• _Given information_:
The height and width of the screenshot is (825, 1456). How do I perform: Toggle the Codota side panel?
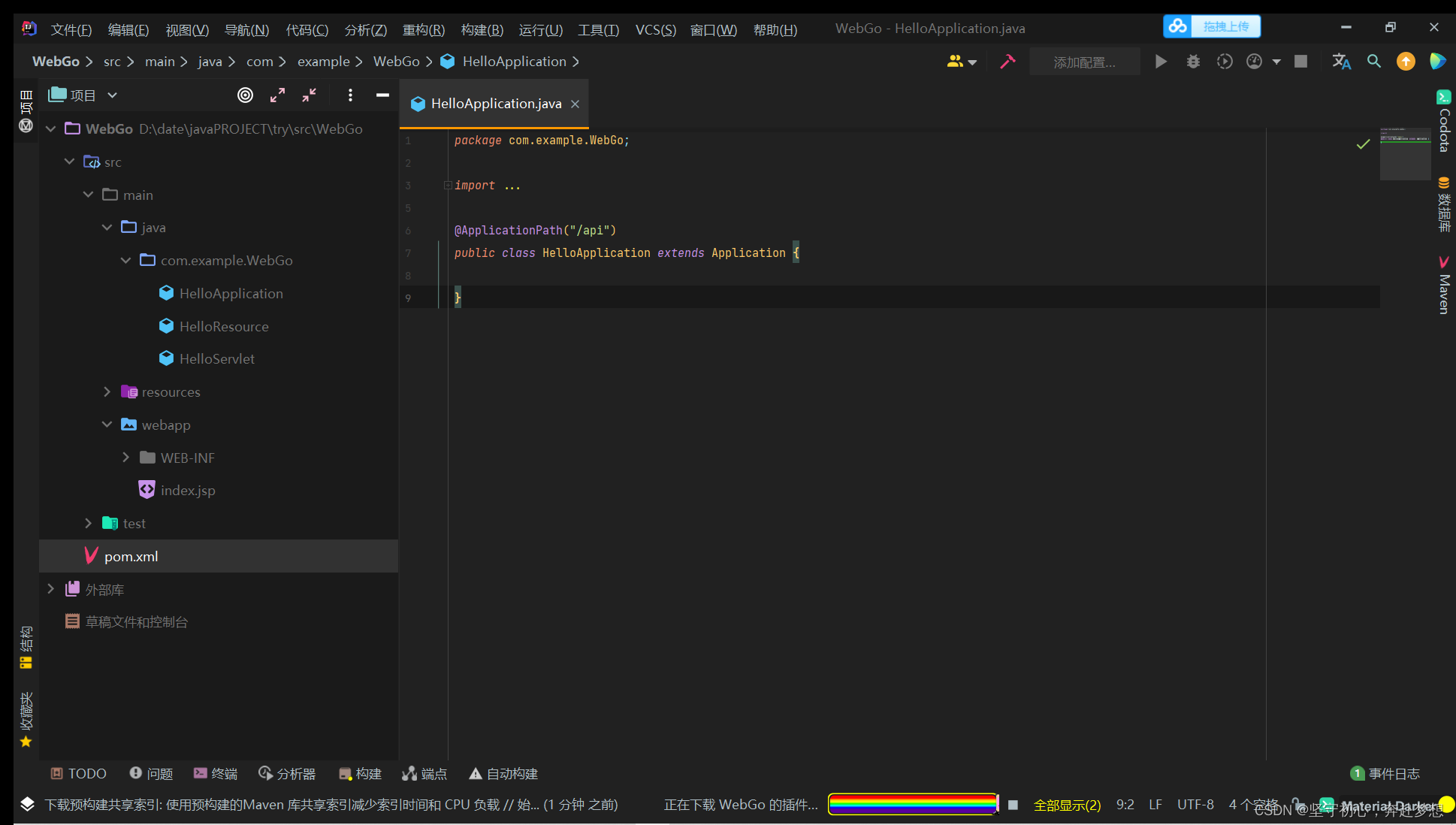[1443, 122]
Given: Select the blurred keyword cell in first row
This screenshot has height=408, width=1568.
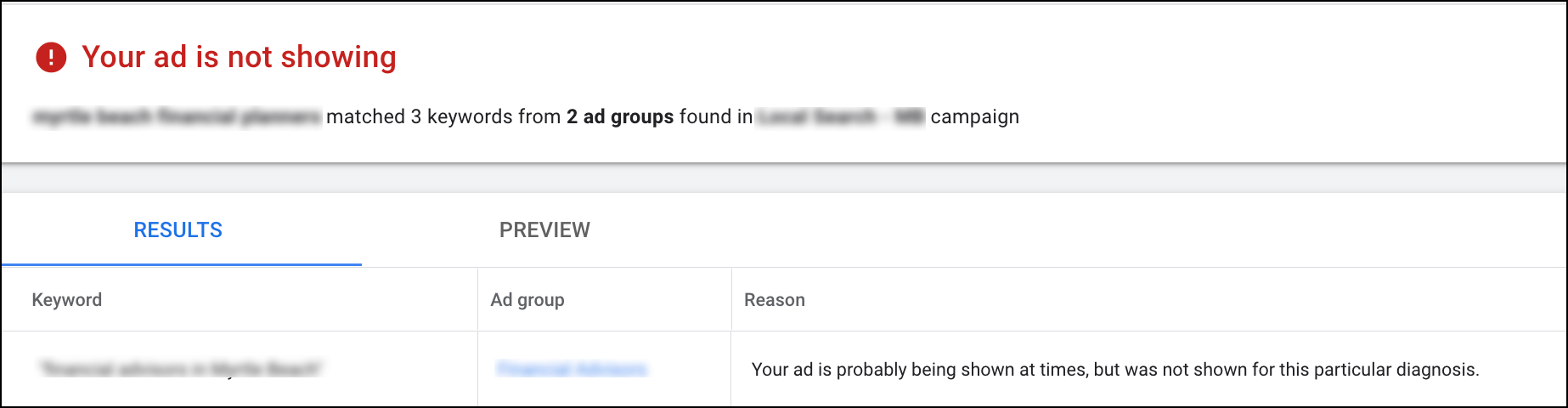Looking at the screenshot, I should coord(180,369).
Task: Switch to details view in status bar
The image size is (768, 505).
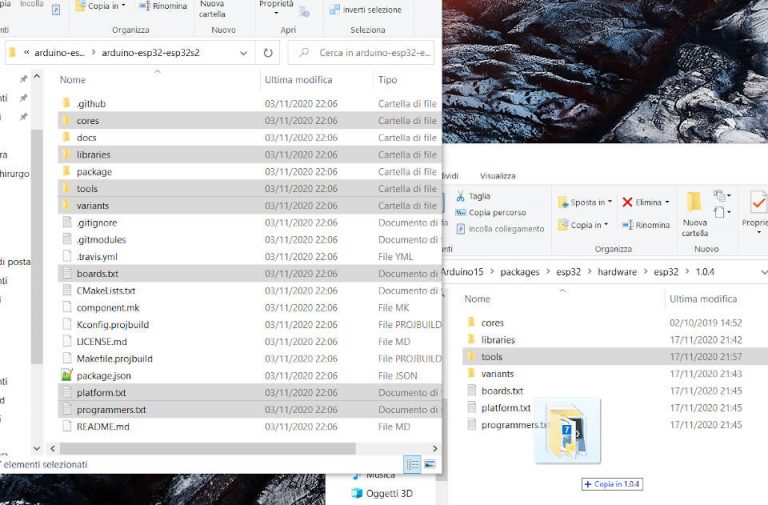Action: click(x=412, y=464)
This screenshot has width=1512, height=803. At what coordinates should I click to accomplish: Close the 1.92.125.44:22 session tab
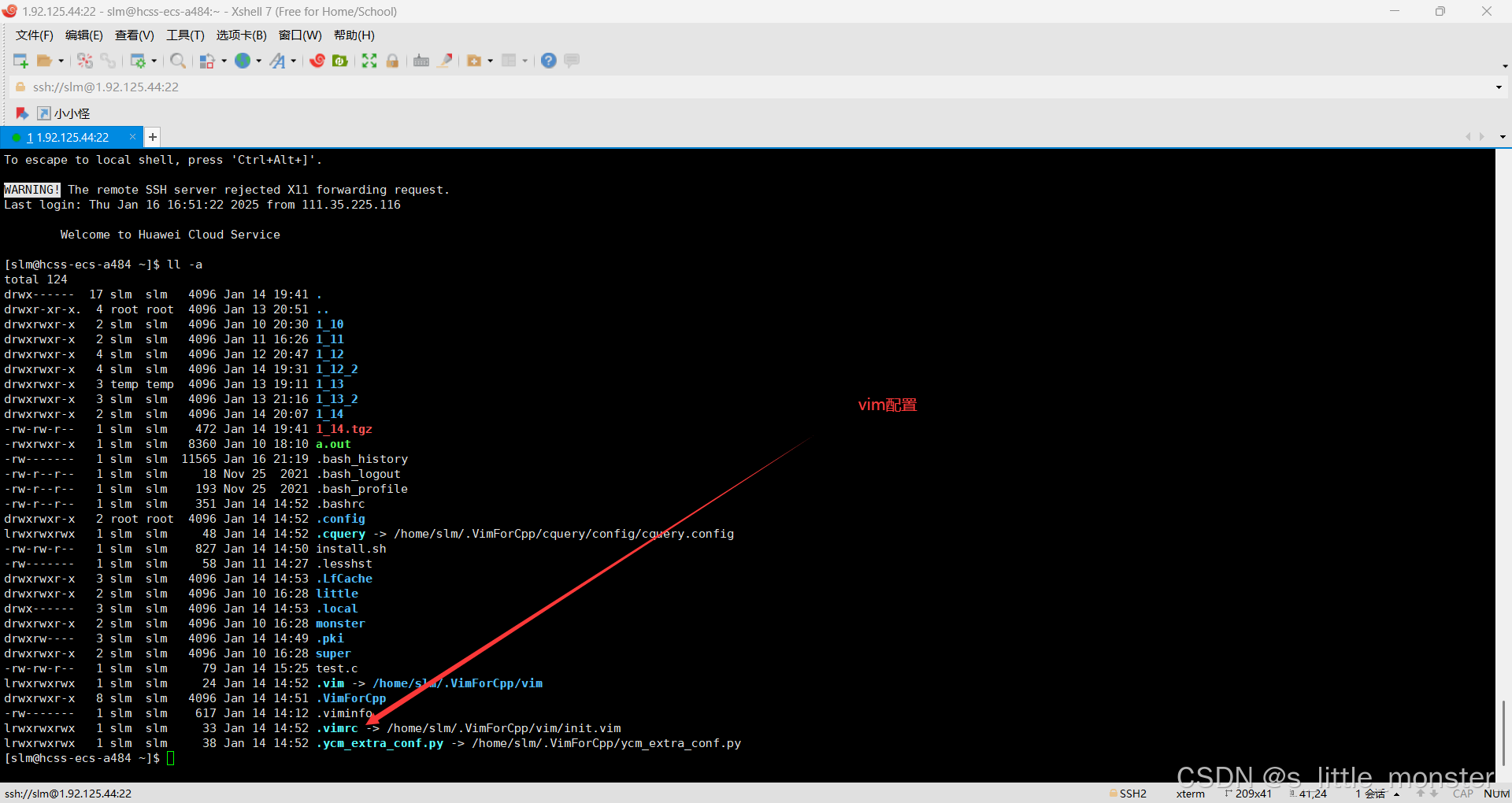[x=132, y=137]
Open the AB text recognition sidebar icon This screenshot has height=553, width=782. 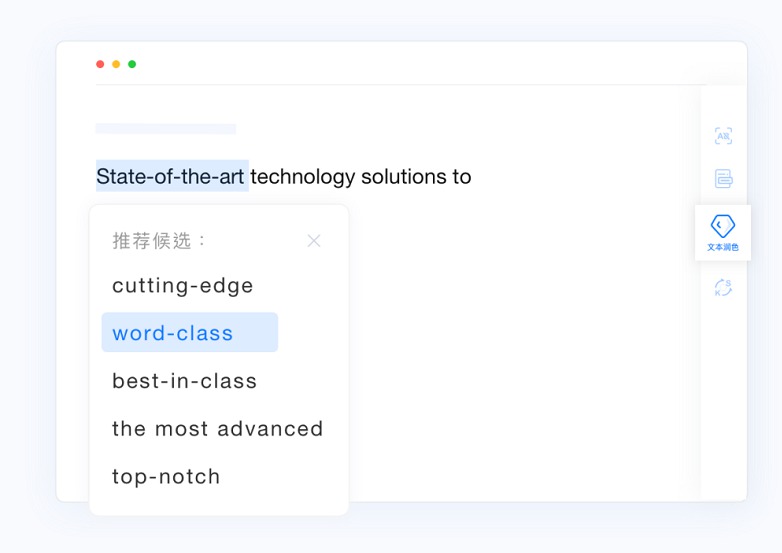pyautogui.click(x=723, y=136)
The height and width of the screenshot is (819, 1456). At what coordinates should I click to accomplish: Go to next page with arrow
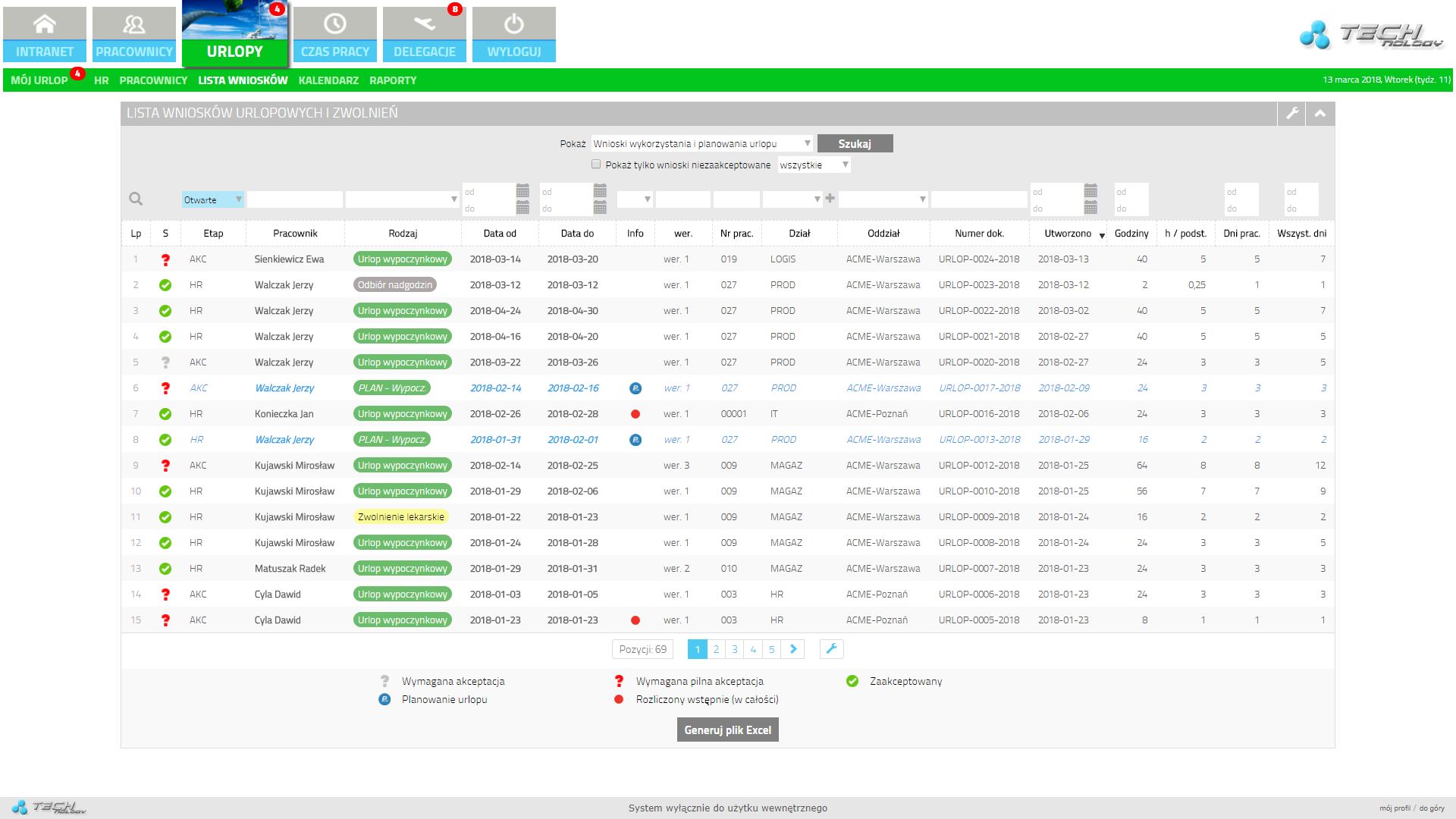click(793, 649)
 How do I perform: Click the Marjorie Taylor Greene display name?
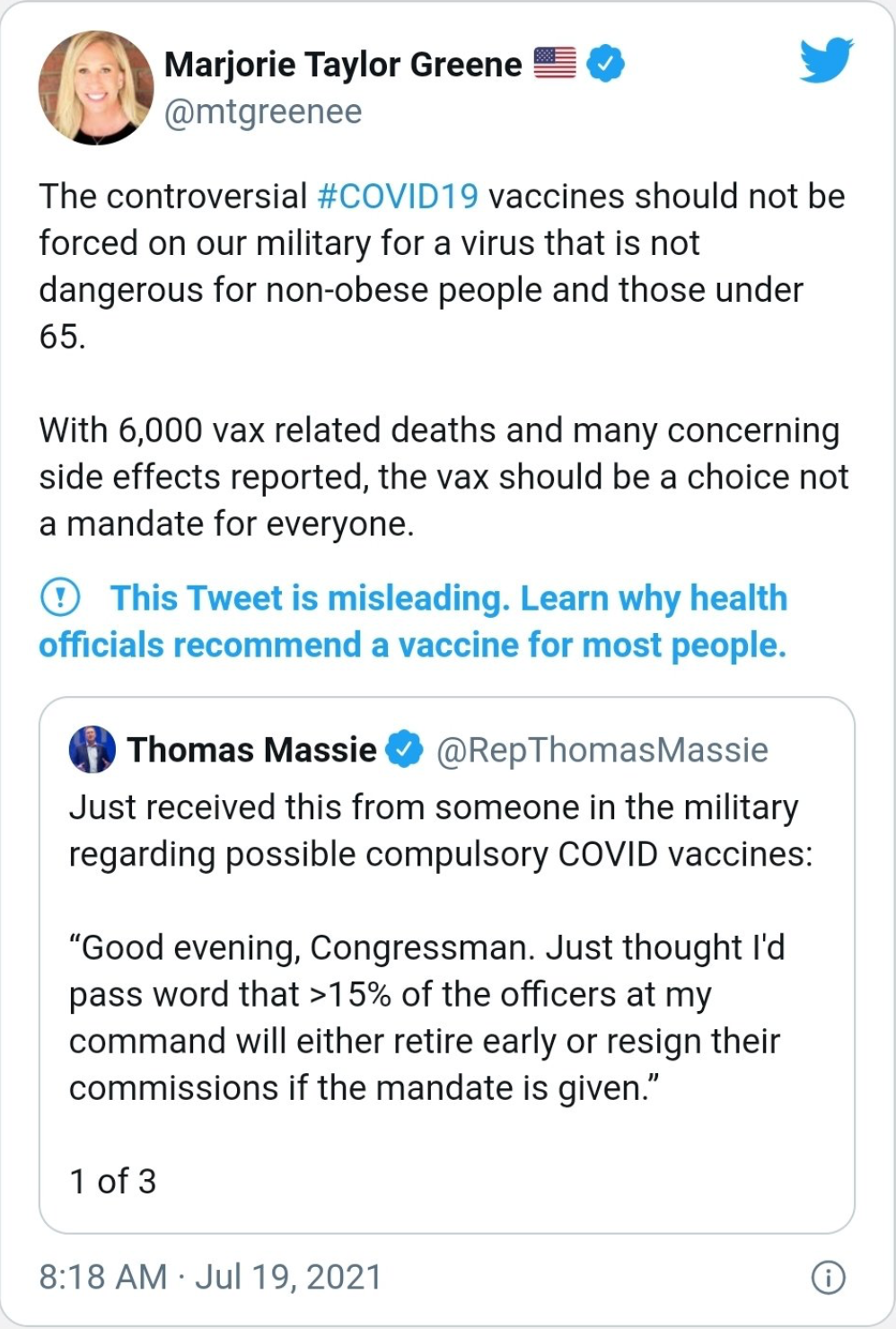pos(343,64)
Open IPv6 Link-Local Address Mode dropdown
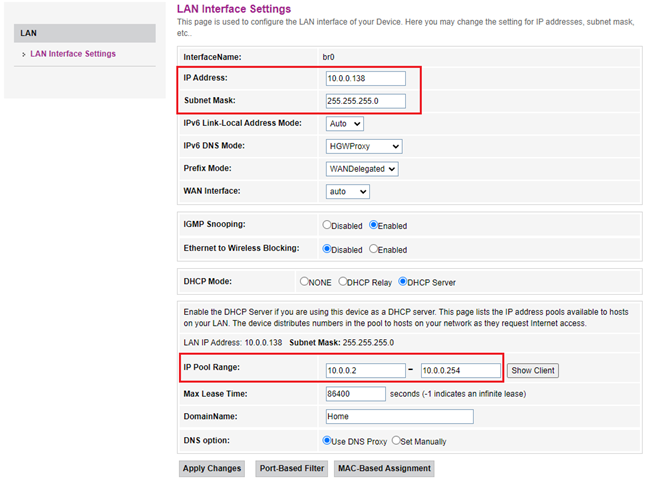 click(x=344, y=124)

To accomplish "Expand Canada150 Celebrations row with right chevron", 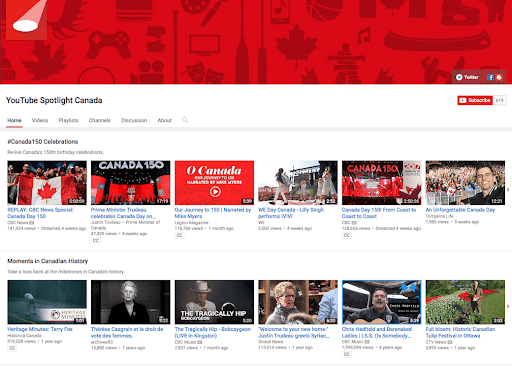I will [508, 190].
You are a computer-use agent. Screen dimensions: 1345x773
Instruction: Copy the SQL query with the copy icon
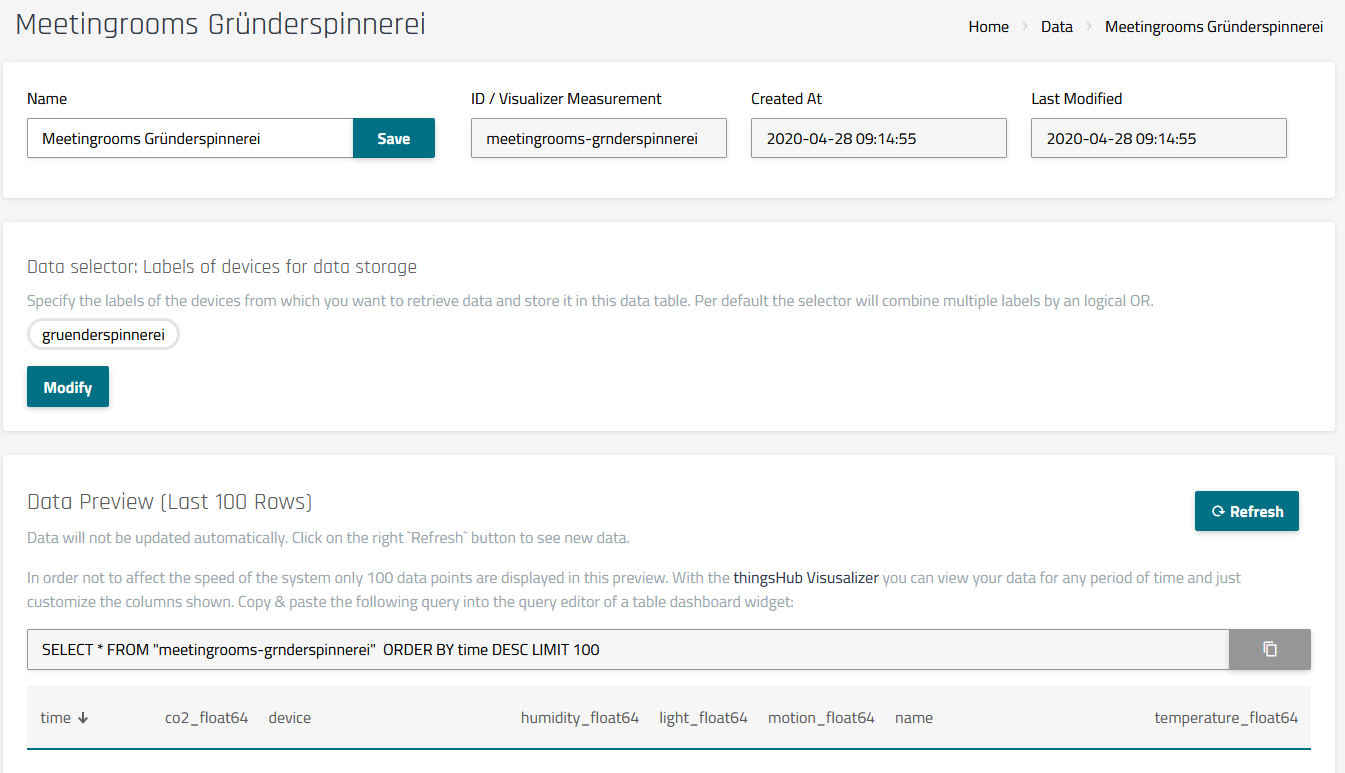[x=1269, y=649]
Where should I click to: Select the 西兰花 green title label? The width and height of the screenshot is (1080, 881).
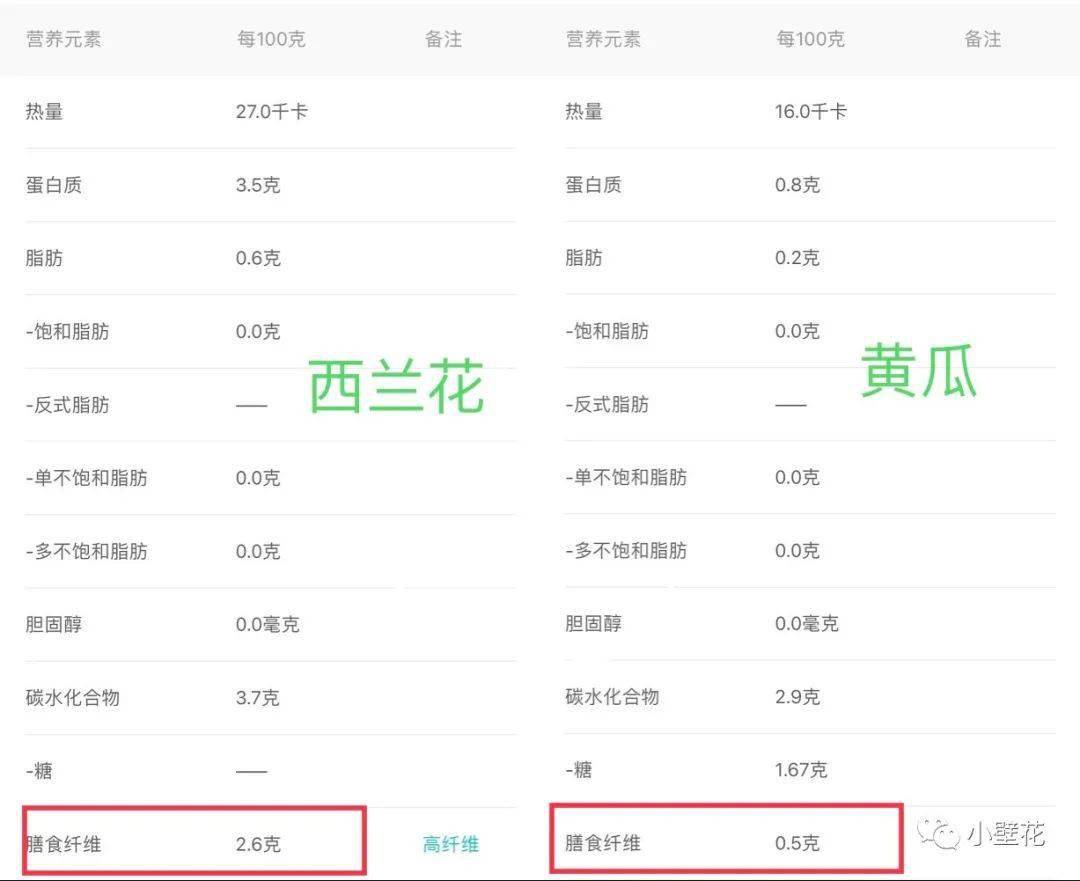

• _Task to complete_: From the top of the listing through the line containing "Action: click(x=412, y=464)", swap "side panel" for "sidebar" and copy out those lines with nothing else changed. Leave the pictures out.

• _The solution_:
The height and width of the screenshot is (825, 1456). How do I perform: Toggle the Codota sidebar?
[1443, 122]
Given: Select the blurred keyword cell in first row
This screenshot has height=408, width=1568.
Looking at the screenshot, I should coord(180,369).
Task: Switch to details view in status bar
The image size is (768, 505).
Action: click(x=412, y=464)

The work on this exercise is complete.